→ Document excerpt
· · · · · · ·

The FCC’s March 2026 draft NPRM would reshape how phone numbers are distributed and tracked—targeting number “snowshoeing,” limiting number resale to a single level, expanding NRUF utilization reporting to resellers, and extending robocall certifications across the numbering supply chain ahead of the March 26 vote.
On March 5, 2026, the Federal Communications Commission (FCC) released a draft Notice of Proposed Rulemaking (NPRM) titled Combatting Illegal Robocalls Through FCC Numbering Policies, placing it on the tentative agenda for the March 26, 2026 Open Commission Meeting.
The NPRM, docketed under WC Docket Nos. 26-49, 20-67, 13-97, and 07-243, proposes significant changes to how telephone numbering resources are utilized, reported, and resold by voice service providers and opens up a new front in the FCC's long-running campaign against illegal robocalling.
The relationship between telephone numbering resources and illegal robocalls is well-documented. Bad actors exploit the North American Numbering Plan (NANP) by obtaining large quantities of phone numbers, often through extended chains of resellers, to conduct illegal robocall campaigns. When numbers are flagged or blocked by call analytics engines, these actors simply cycle through fresh numbers, a practice sometimes referred to as "snowshoeing."
The FCC has progressively tightened its numbering policies over recent years. In 2023, the Commission adopted its Second Report and Order mandating that new interconnected VoIP providers seeking direct access to numbering resources file robocall-related certifications, ownership disclosures, and public safety attestations. In December 2025, the FCC expanded those requirements to all holders of direct numbering authorizations through a Third Report and Order, with rules published in the Federal Register on February 17, 2026, and an effective date of March 19, 2026.
The March 2026 NPRM builds on this foundation by targeting the mechanics of how numbering resources flow through the telecommunications ecosystem.

· · · · · · ·

→ What you need to do
• A. In the article on the FCC's robocall numbering proposal, on what date do the rules from the December 2025 Third Report and Order take effect?
• B. Pick up the article on the FCC's robocall numbering proposal after its final sentence and keep writing.

→ Data excerpt
· · · · · · ·

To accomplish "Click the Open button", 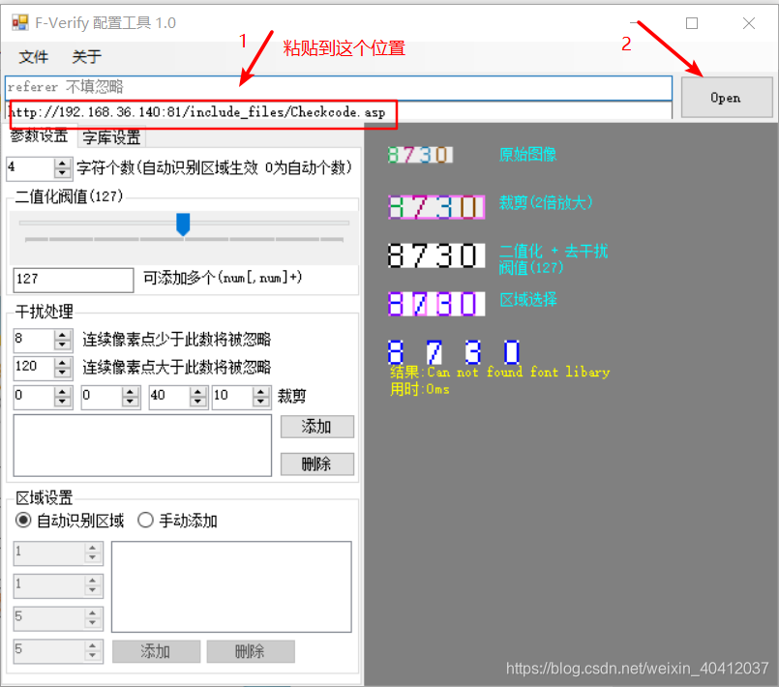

· · · · · · ·

→ Exercise responses
• A. March 19, 2026.

• B.
One of the most consequential elements of the NPRM is its focus on number rotation or cycling, commonly referred to in the industry as "snowshoeing*." The practice involves rapidly changing the outbound caller ID numbers used to place calls, making it difficult for call analytics engines and carriers to identify and block bad traffic.
The FCC has expressed concern that number cycling facilitates illegal robocalling and seeks comment on whether the practice should be banned outright. However, the NPRM acknowledges a significant complication: legitimate callers also engage in number rotation as an effective and necessary countermeasure to erroneous call blocking. In a 2023 survey of 300 business leaders, call analytics company Hiya reported that 60% said they rotate numbers at least multiple times per month, and 29% change their numbers automatically or on a daily basis.
This presents a challenging regulatory question: how to curtail number rotation by bad actors without penalizing the legitimate businesses that engage in the same practice precisely because the robocall mitigation ecosystem is mislabeling their calls. The FCC is seeking comment on the extent of number rotation, the reasons driving it, and whether it can develop rules that distinguish malicious number cycling from legitimate business practices.
Perhaps the most dramatic proposal in the NPRM is a potential prohibition on multi-level resale of telephone numbers. Currently, it is common practice for resellers of telephone numbers, including providers of Direct Inward Dialing (DID) numbers, to operate as wholesalers, reselling numbering resources to downstream providers who may in turn resell to additional layers of providers before numbers reach end users.
The FCC proposes to limit this chain by requiring that resellers of telephone numbers may only provide retail service to their own end users and may not provide wholesale service. In other words, the NPRM contemplates collapsing the number resale chain to a single level, ending the practice of intermediary wholesaling.
If adopted, this proposal would represent a significant structural change for the telecommunications industry. Many business models in the VoIP and unified communications space rely on multi-tier wholesale-to-retail number provisioning. Industry stakeholders will need to carefully evaluate how such a restriction would affect their operations and service delivery chains.
The NPRM proposes to overhaul the Number Resource Utilization/Forecast (NRUF) reporting system, with a particular focus on resellers. Currently, NRUF reports are filed primarily by carriers that receive numbering resources directly from the North American Numbering Plan Administrator (NANPA). Resellers generally do not file their own reports, meaning the FCC has limited visibility into how numbering resources are distributed and used further down the chain.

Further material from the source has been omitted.